To those of Israel, ministered to by "them that heard the Son in these last days," the Hebrew epistle was written. Their position is like the saints of old who awaited the full number of God's elect. Their own brethren have failed them now, even as they did of old in the wilderness. They are enjoined "to go forth unto Him without the camp, bearing His reproach" just as their brethren did in a similar case of apostasy (cf Ex.33:7). The new covenant still stands, and had in view a change (Heb.7:12). Truly these Hebrews have come to the inglorious end of that which the law inaugurated and which end was hid from them. Moses veiled the fading glory of his face, so that they could not see that which was to be abolished (2 Cor.3:13).
A probationary pardon had been proclaimed by the twelve to Israel; through repentance some had tasted of the heavenly gift.
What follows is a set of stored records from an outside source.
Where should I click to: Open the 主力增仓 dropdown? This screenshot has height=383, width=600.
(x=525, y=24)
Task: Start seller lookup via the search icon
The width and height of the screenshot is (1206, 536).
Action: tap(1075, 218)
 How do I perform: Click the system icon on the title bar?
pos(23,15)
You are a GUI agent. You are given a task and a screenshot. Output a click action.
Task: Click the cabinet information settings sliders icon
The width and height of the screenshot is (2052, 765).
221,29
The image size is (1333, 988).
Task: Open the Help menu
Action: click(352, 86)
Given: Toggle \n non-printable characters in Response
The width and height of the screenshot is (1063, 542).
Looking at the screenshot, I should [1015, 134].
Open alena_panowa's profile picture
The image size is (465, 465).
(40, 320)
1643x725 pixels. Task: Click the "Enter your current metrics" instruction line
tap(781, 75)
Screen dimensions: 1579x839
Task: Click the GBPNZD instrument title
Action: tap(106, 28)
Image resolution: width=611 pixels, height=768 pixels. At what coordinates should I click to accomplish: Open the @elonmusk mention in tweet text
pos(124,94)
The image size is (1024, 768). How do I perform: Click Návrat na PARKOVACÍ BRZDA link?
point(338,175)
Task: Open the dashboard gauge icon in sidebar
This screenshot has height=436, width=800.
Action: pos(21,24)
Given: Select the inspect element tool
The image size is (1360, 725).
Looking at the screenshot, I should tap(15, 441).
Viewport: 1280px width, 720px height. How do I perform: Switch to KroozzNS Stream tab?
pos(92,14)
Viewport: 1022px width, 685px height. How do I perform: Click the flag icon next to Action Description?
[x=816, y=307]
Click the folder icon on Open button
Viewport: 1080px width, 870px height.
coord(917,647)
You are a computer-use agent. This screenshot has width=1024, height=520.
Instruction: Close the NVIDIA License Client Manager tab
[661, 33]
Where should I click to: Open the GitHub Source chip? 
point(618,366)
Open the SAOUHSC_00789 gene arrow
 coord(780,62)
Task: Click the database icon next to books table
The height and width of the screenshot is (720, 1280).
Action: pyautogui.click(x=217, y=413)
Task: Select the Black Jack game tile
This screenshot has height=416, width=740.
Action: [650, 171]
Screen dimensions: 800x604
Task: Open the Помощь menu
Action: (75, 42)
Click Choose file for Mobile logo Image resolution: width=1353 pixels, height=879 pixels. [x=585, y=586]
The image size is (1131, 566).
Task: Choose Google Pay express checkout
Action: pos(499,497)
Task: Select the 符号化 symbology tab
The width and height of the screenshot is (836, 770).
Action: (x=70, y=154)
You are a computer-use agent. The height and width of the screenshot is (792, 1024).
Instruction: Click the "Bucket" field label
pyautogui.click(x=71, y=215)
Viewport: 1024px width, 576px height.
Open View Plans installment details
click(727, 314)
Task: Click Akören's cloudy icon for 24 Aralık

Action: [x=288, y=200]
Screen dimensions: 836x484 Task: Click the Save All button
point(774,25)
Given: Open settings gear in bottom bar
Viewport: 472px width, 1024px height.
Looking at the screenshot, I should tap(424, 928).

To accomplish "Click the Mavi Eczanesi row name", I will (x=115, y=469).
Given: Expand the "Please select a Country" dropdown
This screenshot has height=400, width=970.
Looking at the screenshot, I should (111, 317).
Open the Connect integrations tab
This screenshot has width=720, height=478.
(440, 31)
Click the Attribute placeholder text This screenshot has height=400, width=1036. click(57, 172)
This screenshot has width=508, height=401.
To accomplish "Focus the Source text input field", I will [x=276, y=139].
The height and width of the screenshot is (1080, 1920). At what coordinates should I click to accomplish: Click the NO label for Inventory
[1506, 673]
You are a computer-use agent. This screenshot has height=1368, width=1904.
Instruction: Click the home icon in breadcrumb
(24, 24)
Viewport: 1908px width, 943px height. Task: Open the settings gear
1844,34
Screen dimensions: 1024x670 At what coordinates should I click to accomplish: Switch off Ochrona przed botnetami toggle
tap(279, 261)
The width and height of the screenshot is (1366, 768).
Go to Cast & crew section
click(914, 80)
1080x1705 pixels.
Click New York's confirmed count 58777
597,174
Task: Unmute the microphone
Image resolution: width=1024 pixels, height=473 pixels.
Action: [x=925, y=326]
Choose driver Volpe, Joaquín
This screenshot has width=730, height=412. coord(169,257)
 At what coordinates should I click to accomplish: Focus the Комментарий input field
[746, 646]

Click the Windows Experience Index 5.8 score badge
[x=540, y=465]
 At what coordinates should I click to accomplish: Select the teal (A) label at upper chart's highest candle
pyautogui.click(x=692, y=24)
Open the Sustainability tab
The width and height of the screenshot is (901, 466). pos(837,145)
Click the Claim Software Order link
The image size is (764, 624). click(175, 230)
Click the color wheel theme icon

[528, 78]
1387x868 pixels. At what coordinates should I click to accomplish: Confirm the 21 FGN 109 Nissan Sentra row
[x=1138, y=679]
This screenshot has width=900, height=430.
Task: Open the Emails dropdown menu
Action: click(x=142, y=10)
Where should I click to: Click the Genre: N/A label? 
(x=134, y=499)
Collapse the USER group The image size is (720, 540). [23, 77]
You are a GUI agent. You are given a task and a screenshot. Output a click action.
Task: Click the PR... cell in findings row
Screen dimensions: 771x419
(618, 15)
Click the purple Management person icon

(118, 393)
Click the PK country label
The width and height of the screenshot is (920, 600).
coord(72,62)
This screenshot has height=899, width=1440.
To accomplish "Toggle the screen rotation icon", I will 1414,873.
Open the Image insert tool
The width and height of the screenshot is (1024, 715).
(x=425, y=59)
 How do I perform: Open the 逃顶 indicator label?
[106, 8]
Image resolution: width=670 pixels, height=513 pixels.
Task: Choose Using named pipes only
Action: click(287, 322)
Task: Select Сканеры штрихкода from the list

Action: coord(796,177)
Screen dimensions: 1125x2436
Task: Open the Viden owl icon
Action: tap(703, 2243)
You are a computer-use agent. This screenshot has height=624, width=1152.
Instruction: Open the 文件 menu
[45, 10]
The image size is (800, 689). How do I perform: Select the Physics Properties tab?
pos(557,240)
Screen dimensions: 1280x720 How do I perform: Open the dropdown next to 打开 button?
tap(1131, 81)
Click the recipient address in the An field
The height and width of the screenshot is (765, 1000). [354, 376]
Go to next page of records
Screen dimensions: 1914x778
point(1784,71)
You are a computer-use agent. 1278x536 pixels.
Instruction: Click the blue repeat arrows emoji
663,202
If they should fall away, it was impossible to renew them again to repentance, seeing they crucify to themselves the Son of God afresh (see Heb.6). This is totally different teaching to what Paul has preached to the nations. The preaching of the twelve in the Acts to Israel had as its basis the "beginning" which Messiah made. Peter in his two shepherd epistles counsels those who gave diligence to go on unto perfection as the saints of old had done.
Since the close of Acts the kingdom cannot be announced to Israel as impending; its promises have become "in abeyance," and so all hopes connected with it. The truth for the present can only be discovered in the epistles of the apostle Paul; he alone has the deposit of truth for this secret economy, and this is his claim. Let us then give heed to it and not seek to cloud our vision by mixing it up with other portions of scripture; let us "rightly apportion" the Word even as he enjoins us.